Audit cyber : comment passer d’une logique de conformité à une logique de preuve ?
Face à la multiplication des cyberattaques et à l’évolution rapide des menaces, les audits de cybersécurité ne peuvent plus se limiter à cocher des cases réglementaires. La pression réglementaire reste forte, mais elle est désormais insuffisante à elle seule pour évaluer la robustesse réelle d’un système d’information. Un changement de paradigme s’impose : passer d’une logique de conformité à une logique de preuve opérationnelle.

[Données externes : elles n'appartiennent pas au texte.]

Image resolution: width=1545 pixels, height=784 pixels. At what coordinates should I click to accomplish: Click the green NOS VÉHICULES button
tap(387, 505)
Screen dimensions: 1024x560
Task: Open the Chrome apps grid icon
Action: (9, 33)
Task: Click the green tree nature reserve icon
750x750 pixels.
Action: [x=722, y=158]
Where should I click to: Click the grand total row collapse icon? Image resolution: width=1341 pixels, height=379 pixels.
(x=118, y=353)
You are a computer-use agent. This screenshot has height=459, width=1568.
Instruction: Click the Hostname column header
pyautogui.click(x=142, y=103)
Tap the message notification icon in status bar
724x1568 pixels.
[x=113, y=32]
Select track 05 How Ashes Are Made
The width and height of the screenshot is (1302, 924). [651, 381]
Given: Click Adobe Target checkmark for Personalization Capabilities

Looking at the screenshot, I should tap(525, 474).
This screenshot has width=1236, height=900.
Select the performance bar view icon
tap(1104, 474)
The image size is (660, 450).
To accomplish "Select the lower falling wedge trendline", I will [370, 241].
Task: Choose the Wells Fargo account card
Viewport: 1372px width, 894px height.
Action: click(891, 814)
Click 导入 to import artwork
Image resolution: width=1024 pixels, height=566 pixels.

Une conformité souvent déclarative
Traditionnellement, l’audit cyber consiste à vérifier la présence de mesures exigées par les cadres normatifs ou réglementaires : ISO 27001, NIS2, RGPD, DORA, etc. Ces audits reposent en grande partie sur des documents, des processus déclarés, et des entretiens avec les équipes. Le système est validé sur sa capacité à démontrer qu’il suit des standards, non sur sa résistance effective aux attaques.
Or, nombre d’organisations peuvent obtenir une certification tout en demeurant techniquement vulnérables. Les failles ne sont pas toujours dans l’absence de règles, mais dans l’absence de contrôle effectif, de monitoring temps réel, ou de capacités de détection et de réponse. En clair : on peut être conforme tout en étant exposé.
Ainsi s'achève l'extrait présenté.